Gosh I feel like such a complainer but I have no one to talk to.  My husband is about the meanest person alive. 

Seahag - sorry you're going through this.  You do not deserve it. 

Here's some not asked for advice: 

if this is a change in his behavior, either sudden or gradual (I mean, you wouldn't have married the meanest guy alive, right?) it could be a medical or psychiatric condition.  Some people get depressed, and instead of crying in their bed under the covers, they get irritable and lash out at others.  I suggest letting his doctor know, there could be some reason he's being such an asshole.  Also - antidepressant meds are often prescribed for chronic pain, and they help with that depression/irritability.  If he's on them, he needs his dosage adjusted. if he's not, ask the doctor about it.   they need to be taken every day, and the effect is more gradual, but it would be worth pursuing for your own peace of mind.  The irritability could also be related to other meds he's taking, or stopping narcotic pain meds.  

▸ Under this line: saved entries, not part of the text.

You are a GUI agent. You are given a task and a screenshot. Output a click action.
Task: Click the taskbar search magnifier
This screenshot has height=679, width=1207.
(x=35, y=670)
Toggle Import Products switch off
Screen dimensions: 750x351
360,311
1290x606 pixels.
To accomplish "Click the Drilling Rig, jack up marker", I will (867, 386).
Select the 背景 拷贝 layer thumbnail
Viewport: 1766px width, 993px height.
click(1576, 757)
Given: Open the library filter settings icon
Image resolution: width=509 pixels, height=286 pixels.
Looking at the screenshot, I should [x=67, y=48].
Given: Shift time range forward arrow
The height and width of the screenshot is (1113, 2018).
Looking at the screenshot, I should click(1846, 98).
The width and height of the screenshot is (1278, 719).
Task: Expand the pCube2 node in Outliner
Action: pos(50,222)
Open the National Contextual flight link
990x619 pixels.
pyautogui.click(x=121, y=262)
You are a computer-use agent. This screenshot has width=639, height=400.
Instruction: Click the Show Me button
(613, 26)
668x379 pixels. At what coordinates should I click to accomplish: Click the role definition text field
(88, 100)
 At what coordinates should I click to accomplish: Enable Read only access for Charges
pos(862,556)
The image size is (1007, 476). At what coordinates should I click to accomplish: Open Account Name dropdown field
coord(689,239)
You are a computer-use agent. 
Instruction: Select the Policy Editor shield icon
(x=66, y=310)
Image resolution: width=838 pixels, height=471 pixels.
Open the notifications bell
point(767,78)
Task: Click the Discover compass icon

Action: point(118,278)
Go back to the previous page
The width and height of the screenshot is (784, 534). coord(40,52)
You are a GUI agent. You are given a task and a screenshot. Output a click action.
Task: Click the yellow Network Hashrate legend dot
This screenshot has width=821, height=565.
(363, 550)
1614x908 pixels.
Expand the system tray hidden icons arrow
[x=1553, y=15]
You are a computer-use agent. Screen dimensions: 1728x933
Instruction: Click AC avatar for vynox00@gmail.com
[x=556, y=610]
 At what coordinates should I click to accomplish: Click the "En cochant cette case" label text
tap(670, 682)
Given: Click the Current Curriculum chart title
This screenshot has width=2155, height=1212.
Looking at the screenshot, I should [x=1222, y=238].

Meanwhile, take care of yourself.  put on some music that makes you happy, and refuse to argue with him.   Get out of the house when you have the opportunity, make plans with friends or family.  When he criticizes your hair, the answer is, "Hmmm, I like it, it makes me happy."  And nothing else.  Challenge yourself each day to not argue, just say OK to him and carry on with what you're doing. 

AND - figure out a way to leave if the situation doesn't   improve.